EXTRACTED TEXT:
Justice in Judgment: Unveiling (Hidden) Bias in LLM-assisted Peer Reviews
Sai Suresh Macharla Vasu, Ivaxi Sheth, Hui-Po Wang, Ruta Binkyte, Mario Fritz
TL;DR
This study systematically evaluates bias in LLM-assisted peer reviews using a controlled, single-blind framework with counterfactual interventions on author affiliation, inferred gender, seniority, and publication history across nine LLMs. It uncovers robust affiliation bias favoring high-status institutions, detectable in both hard and especially soft rating distributions, and finds mixed gender effects alongside clear seniority- and publication-history cues that inflate ratings for more prestigious profiles. The results demonstrate that subtle metadata can meaningfully alter acceptance decisions near decision thresholds, raising concerns about fairness and reliability in AI-augmented peer review. The authors argue for rigorous evaluation and alignment to mitigate these biases as LLMs become more integrated into scientific evaluation pipelines.

AVAILABLE DATA:
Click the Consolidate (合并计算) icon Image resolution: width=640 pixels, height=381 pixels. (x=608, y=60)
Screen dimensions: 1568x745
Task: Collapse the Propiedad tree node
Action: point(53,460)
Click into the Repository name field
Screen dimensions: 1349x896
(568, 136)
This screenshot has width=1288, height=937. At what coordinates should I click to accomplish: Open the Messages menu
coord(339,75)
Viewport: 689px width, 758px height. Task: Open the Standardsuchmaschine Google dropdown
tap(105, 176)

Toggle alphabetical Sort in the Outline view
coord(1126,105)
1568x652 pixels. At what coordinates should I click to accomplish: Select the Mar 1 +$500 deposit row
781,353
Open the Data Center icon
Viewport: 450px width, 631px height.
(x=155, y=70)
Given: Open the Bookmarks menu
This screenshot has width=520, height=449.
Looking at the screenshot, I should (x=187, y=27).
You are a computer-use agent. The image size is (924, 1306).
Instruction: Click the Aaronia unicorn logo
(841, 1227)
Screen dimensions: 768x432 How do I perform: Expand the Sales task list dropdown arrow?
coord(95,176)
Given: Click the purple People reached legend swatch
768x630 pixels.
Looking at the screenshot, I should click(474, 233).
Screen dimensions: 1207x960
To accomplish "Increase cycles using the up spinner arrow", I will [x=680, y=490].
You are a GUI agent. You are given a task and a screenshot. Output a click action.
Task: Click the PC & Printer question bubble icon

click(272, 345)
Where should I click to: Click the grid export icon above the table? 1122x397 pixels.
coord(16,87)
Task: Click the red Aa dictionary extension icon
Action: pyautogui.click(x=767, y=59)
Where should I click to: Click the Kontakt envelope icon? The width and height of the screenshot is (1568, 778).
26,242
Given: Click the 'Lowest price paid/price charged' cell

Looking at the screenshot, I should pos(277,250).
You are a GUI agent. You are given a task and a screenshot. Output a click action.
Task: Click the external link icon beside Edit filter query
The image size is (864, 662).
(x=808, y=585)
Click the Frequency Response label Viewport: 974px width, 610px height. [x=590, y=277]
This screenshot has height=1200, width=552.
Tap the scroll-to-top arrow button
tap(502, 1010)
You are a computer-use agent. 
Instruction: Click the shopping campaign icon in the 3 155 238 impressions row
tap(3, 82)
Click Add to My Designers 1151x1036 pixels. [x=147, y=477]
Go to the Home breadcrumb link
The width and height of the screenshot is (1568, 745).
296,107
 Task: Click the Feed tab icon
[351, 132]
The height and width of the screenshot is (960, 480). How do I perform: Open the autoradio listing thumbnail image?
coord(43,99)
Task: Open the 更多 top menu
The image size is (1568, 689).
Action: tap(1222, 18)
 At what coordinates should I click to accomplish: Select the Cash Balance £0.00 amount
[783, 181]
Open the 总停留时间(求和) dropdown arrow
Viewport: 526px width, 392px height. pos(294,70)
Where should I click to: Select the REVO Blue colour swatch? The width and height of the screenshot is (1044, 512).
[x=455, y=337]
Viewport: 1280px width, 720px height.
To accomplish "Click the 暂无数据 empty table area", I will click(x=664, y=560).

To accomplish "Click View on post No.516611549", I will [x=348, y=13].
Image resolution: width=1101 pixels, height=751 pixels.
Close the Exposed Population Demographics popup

APPLY WHAT YOU READ:
(a) Translate this sentence from the summary on bias in LLM-assisted peer reviews into Spanish: "The authors argue for rigorous evaluation and alignment to mitigate these biases as LLMs become more integrated into scientific evaluation pipelines."
(b) Continue the summary on bias in LLM-assisted peer reviews, beginning after its final sentence.

PER-TASK ANSWERS:
(a) Los autores abogan por una evaluación rigurosa y una alineación para mitigar estos sesgos a medida que los LLM se integran cada vez más en los procesos de evaluación científica.

(b)
Abstract
The adoption of large language models (LLMs) is transforming the peer review process, from assisting reviewers in writing more detailed evaluations to generating entire reviews automatically. While these capabilities offer exciting opportunities, they also raise critical concerns about fairness and reliability. In this paper, we investigate bias in LLM-generated peer reviews by conducting controlled experiments on sensitive metadata, including author affiliation and gender. Our analysis consistently shows affiliation bias favoring institutions highly ranked on common academic rankings. Additionally, we find some gender preferences, which, even though subtle in magnitude, have the potential to compound over time. Notably, we uncover implicit biases that become more evident with token-based soft ratings.